<<<<

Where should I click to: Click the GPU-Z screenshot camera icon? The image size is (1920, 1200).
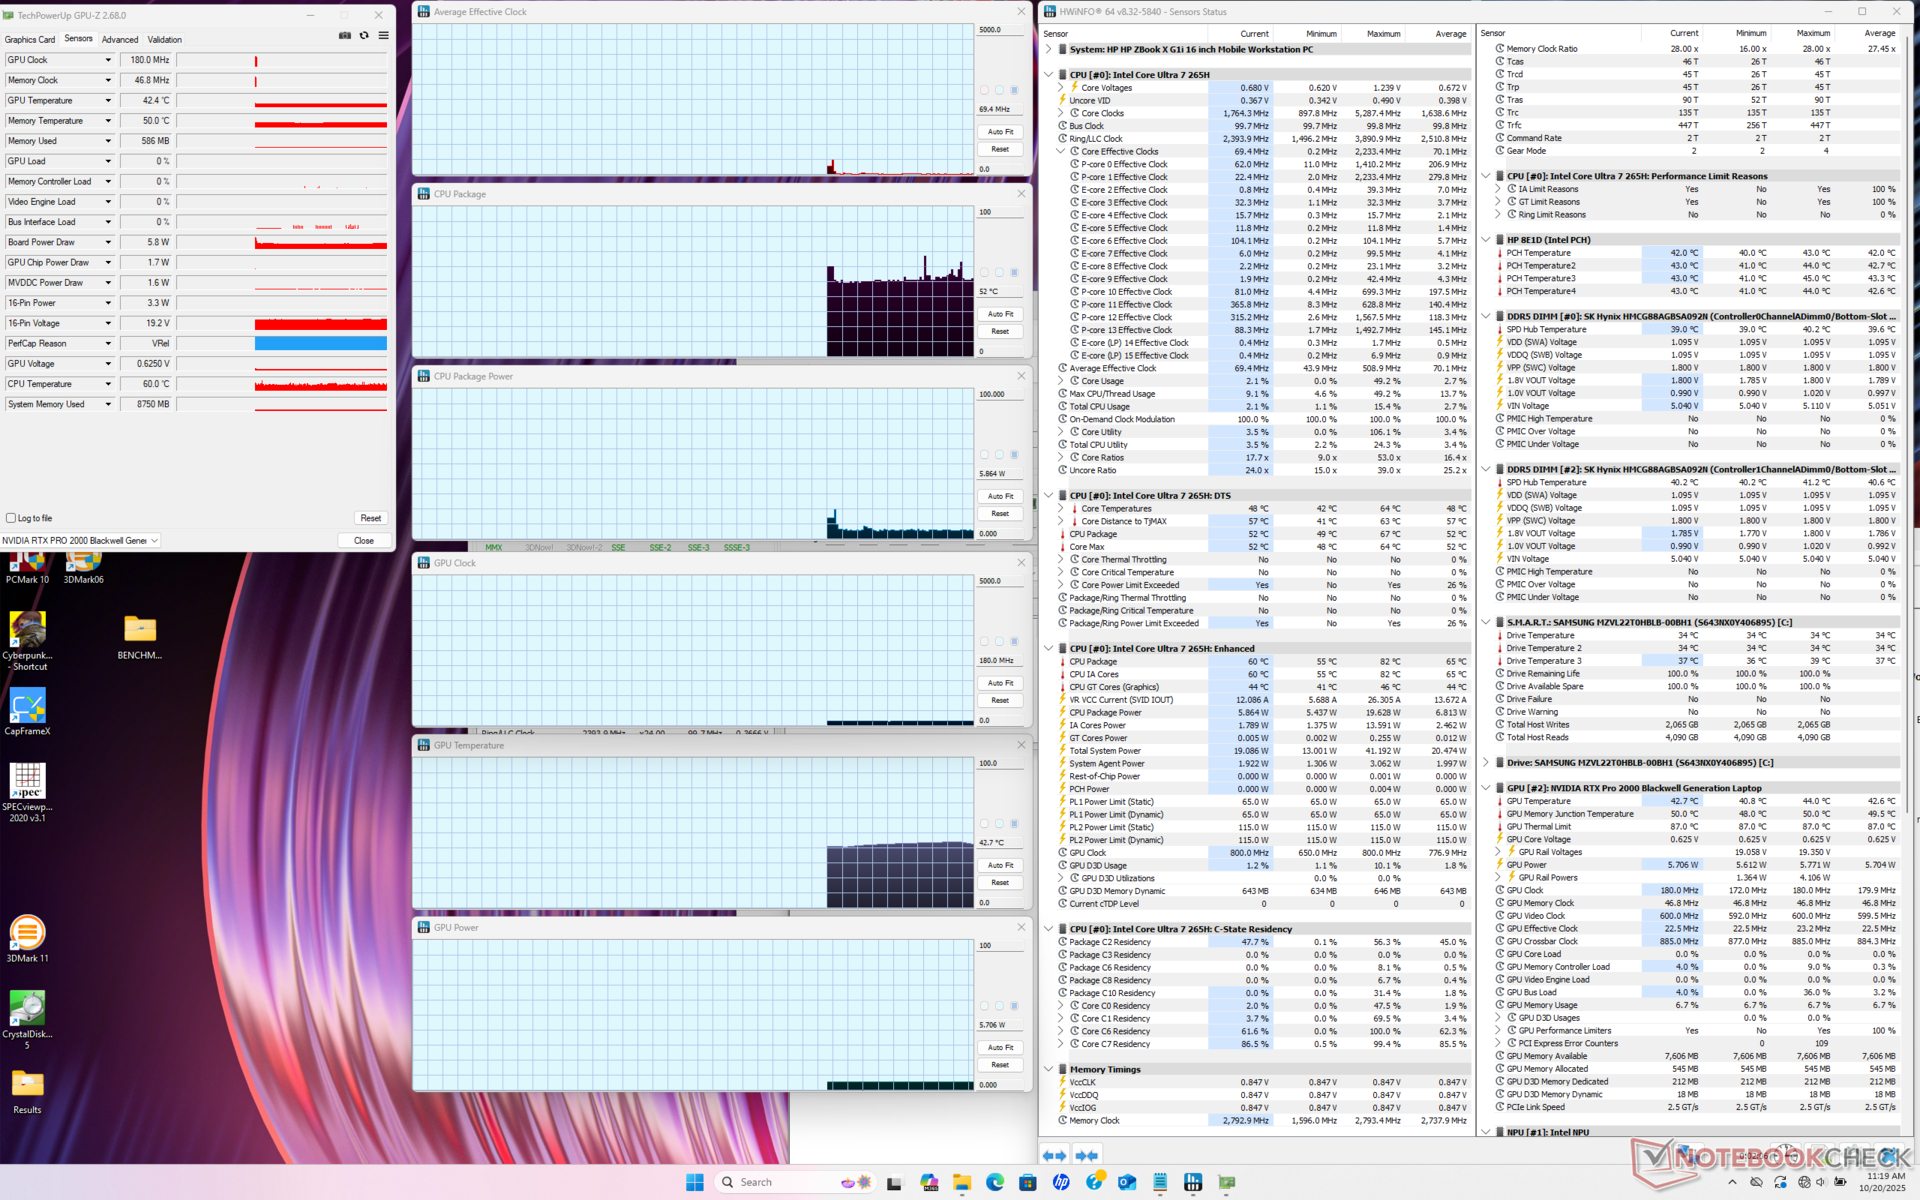click(345, 36)
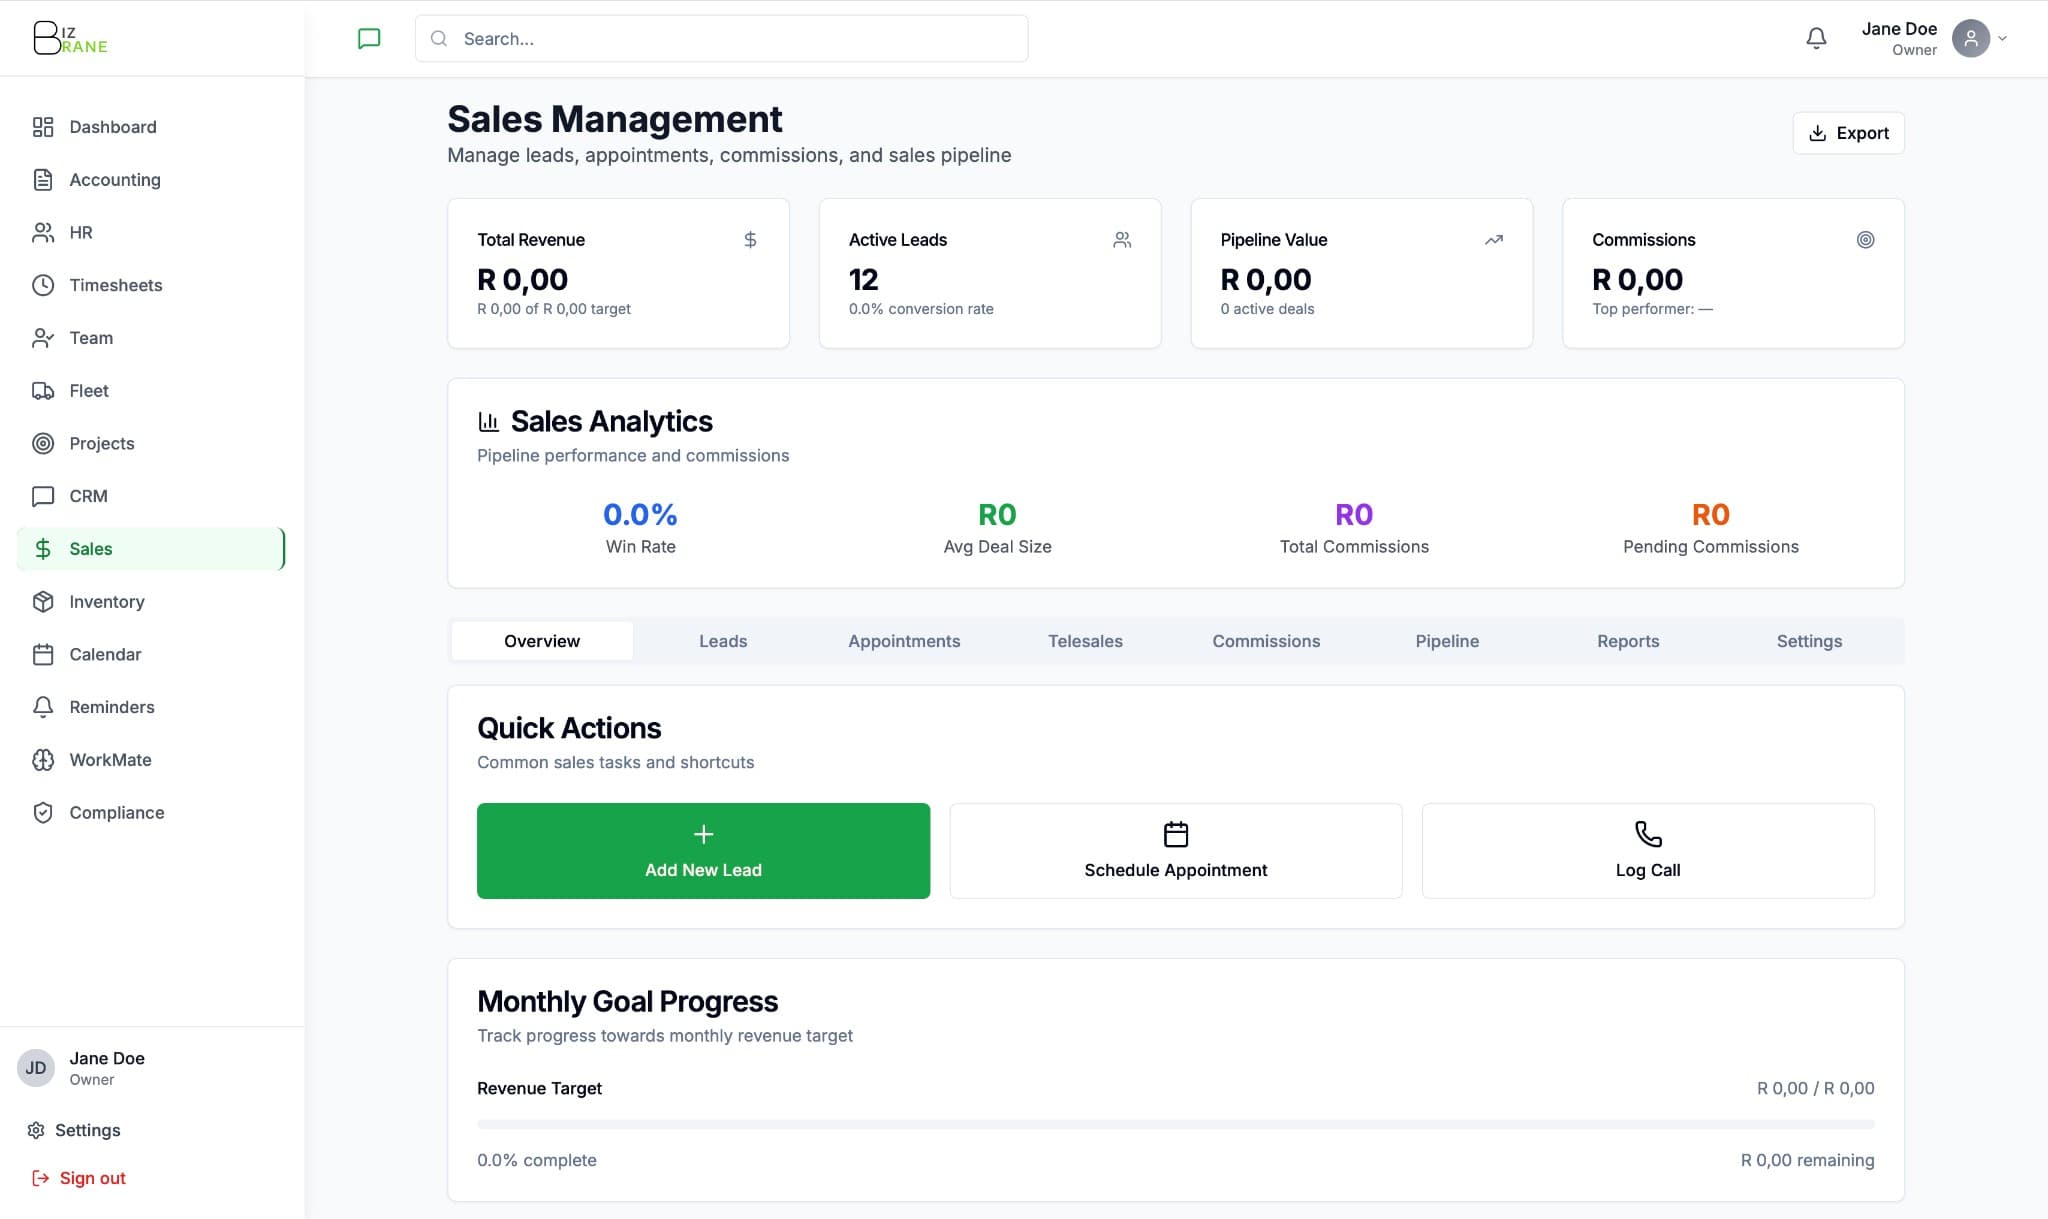Switch to the Telesales tab
Screen dimensions: 2048x1219
(1085, 641)
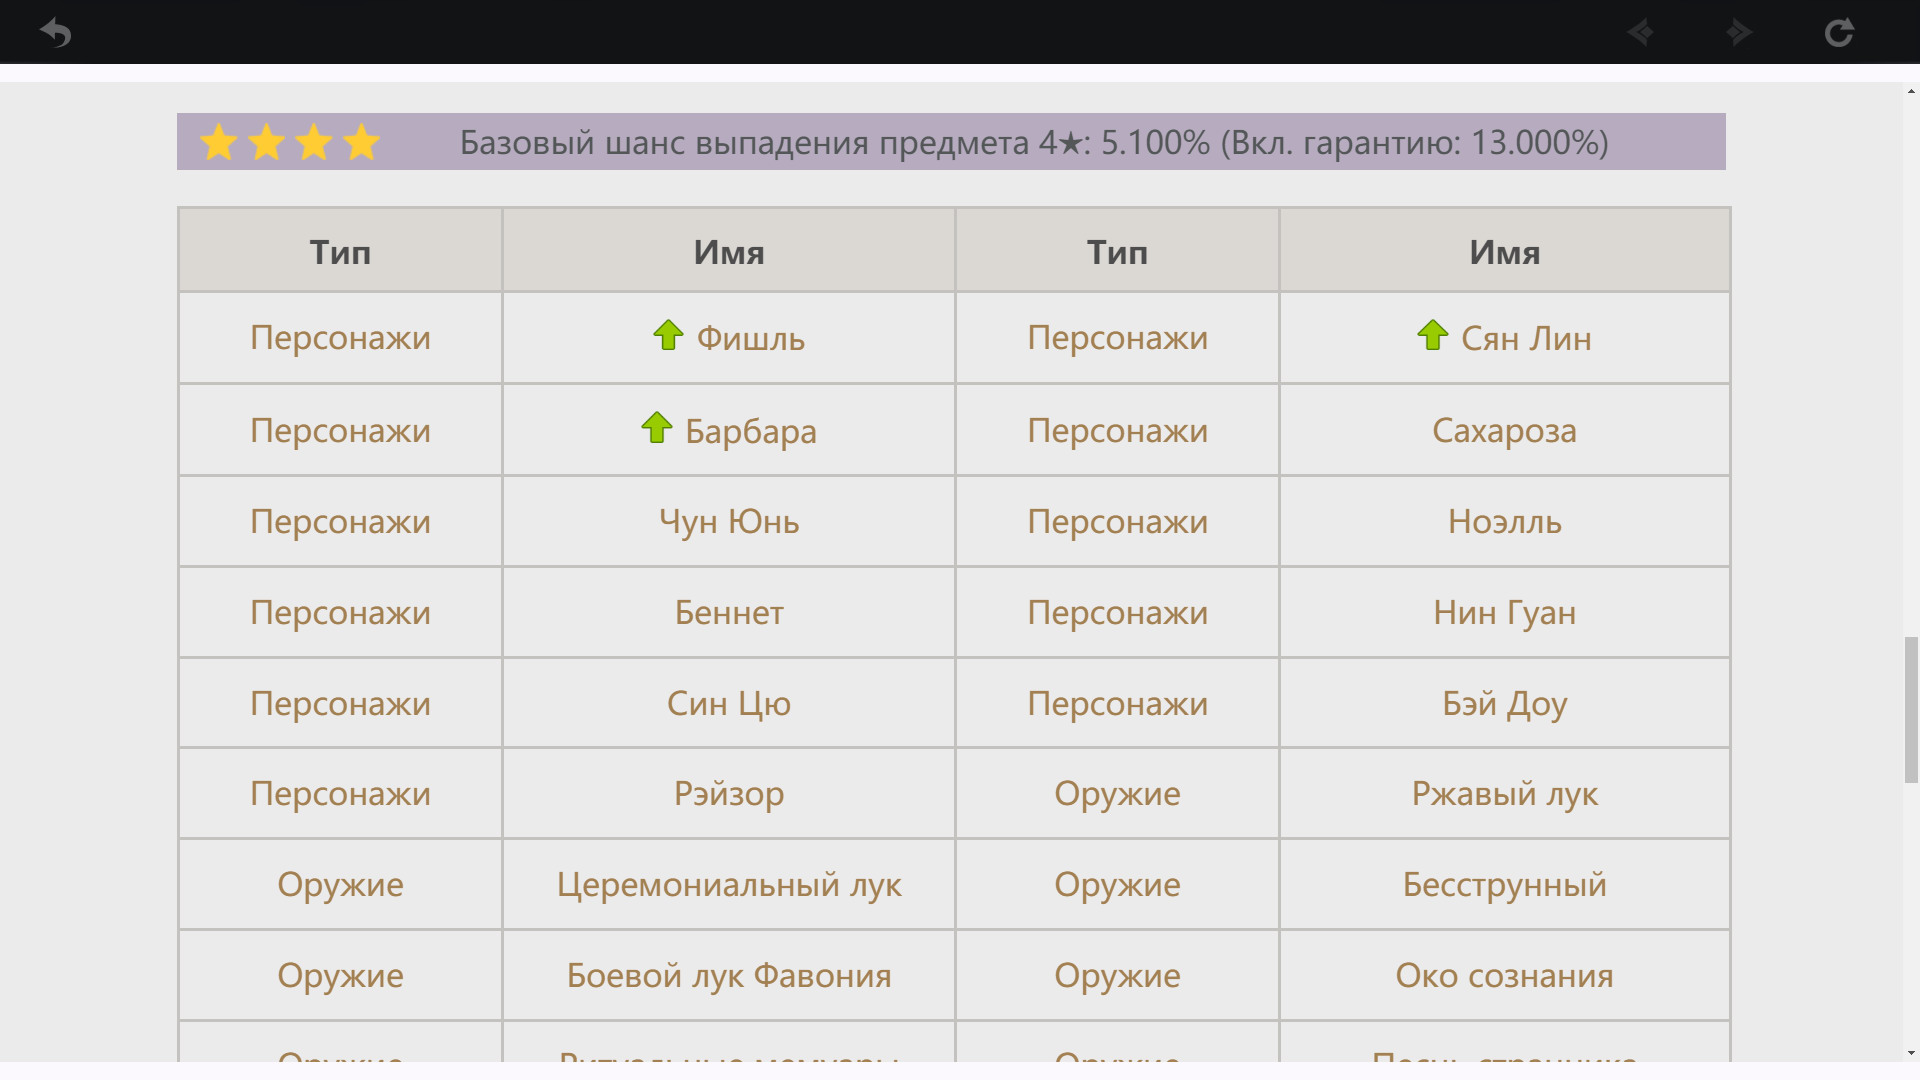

>>>>

Aside from its pictures, the listing must be given again in full, exactly as it appears.

• Task solution:
Where should I click to: Click the GPU-Z screenshot camera icon? The image size is (1920, 1200).
click(345, 36)
Switch to the Telesales tab
Screen dimensions: 2048x1219
(1085, 641)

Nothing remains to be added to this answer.